À quand la grammaire durable ?

(Comines - 2011)

L'effervescence qu'a créée en France la possible exploitation des gaz de schiste, censée corrompre la nappe phréatique et accroître l'effet de serre, en est une preuve supplémentaire : il ne se passe plus une semaine sans que nous nous voyions rappeler les responsabilités qui sont les nôtres en matière d'environnement. Et, la plupart du temps, sans ambages superflues ! Tout est bon, en effet, pour peupler nos cauchemars de sternes et de mouettes mazoutées, de convois remplis jusqu'à la gueule de déchets radioactifs, voire — car ça pèche également sur le front de l'halieutique — d'espèces sous-marines pour lesquelles tout s'est achevé en queue de poisson...

Trop heureux si l'on n'en rajoute pas une couche avec l'ozone, mis à mal par le fréon et nos aérosols ! Au demeurant, qu'il siée d'adopter une attitude autrement mature si l'on ne veut pas que nos arrière-petits-enfants héritent moins d'une planète que d'un dépotoir n'est pas douteux.
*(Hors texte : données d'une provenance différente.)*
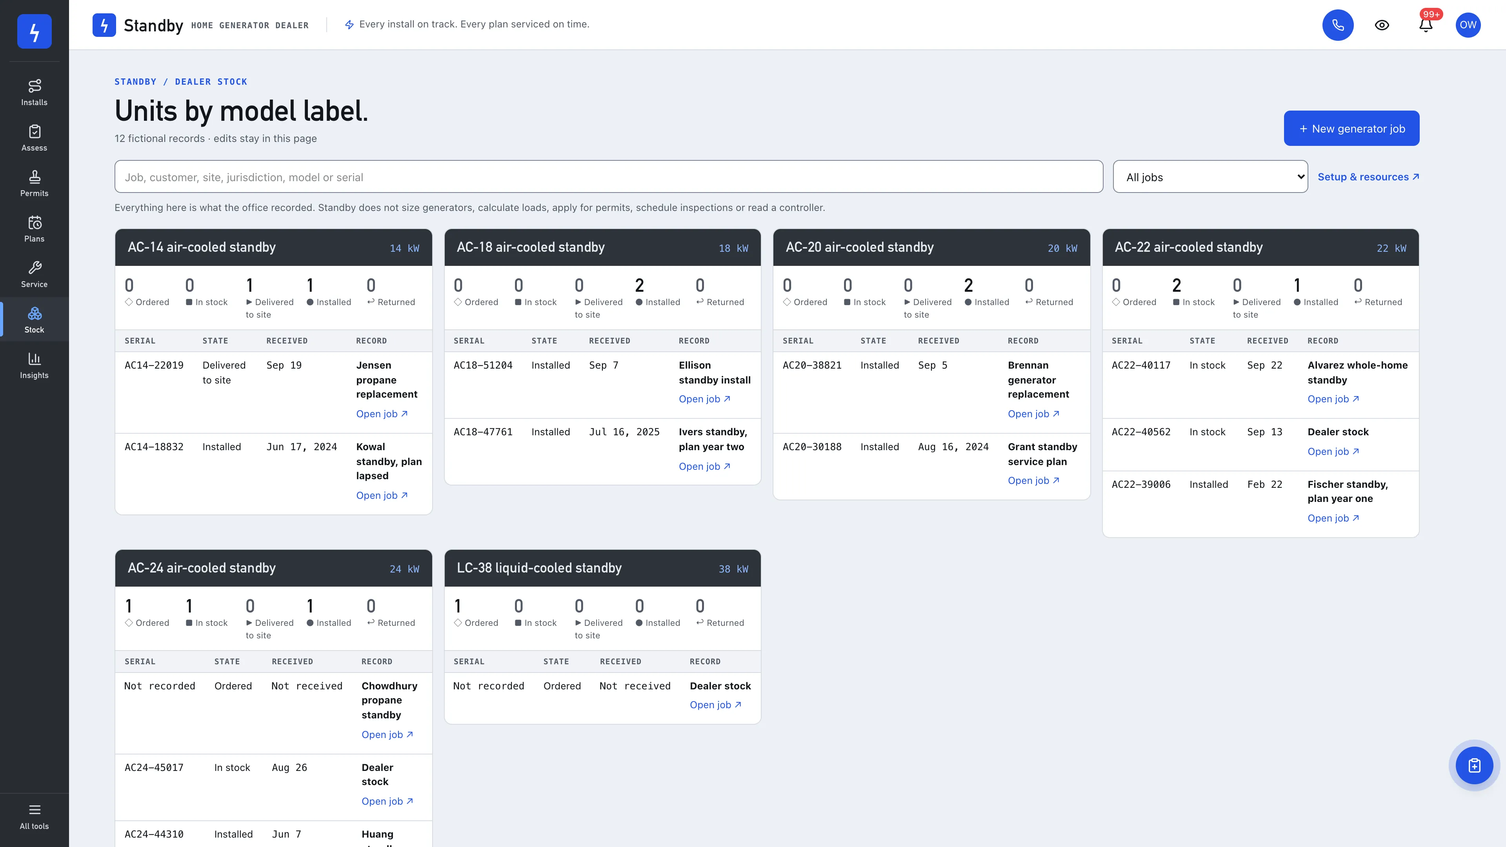This screenshot has height=847, width=1506.
Task: Switch to the Stock sidebar tab
Action: [34, 320]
Mais que ne se soucie-t-on aussi, dans ce cas, de cette pollution visuelle qui frappe sous-titres, panonceaux et banderoles ? Combien de fois — j'en frémis rien qu'en l'écrivant ! — attend-on des automobilistes qu'en tout bien tout honneur ils se mettent « sur deux filles » ? qu'ils suivent aveuglément les conseils de Bison fûté ? ou encore que, pour lutter contre la somnolence, ils fassent une « pose » toutes les cent vingt minutes...

Écologie et orthographe, même combat ! Comment des gens qui, entre deux mots, se refuseront toujours à choisir le moindre, pourraient-ils décemment faire fi de la cindynique ou de la molysmologie ? Comment ne se découvriraient-ils pas d'atomes crochus avec ceux qui, à longueur d'année, nous entretiennent de dioxyde d'azote ou de composés organiques volatils, tel l'aldéhyde ? Comment ces meneurs de Sanchos, grands pourfendeurs de moulins à vent devant l'Éternel, oseraient-ils se faire porter pâles quand l'heure est à la défense tous azimuts des éoliennes ? En contrepartie, quand diable s'avisera-t-on que notre langue mérite, elle aussi, d'être protégée contre les négligences coupables de l'usager ?

 

TESTS

La dictée s'étant tenue un vendredi 13, on ne pouvait proposer aux candidats que des mots de treize lettres, avec l'espoir que cela leur porterait bonheur !

- bâillonnement, psychanalyste, shakespearien, ornithorynque, schizophrénie (fin pour les juniors) ;

- hypothyroïdie, mytiliculteur, dacryocystite, colibacillose, sarrussophone (fin pour les seniors amateurs) ;

- scyphozoaires, litispendance, emphytéotique, caryophyllées, syringomyélie (fin pour les adultes professionnels).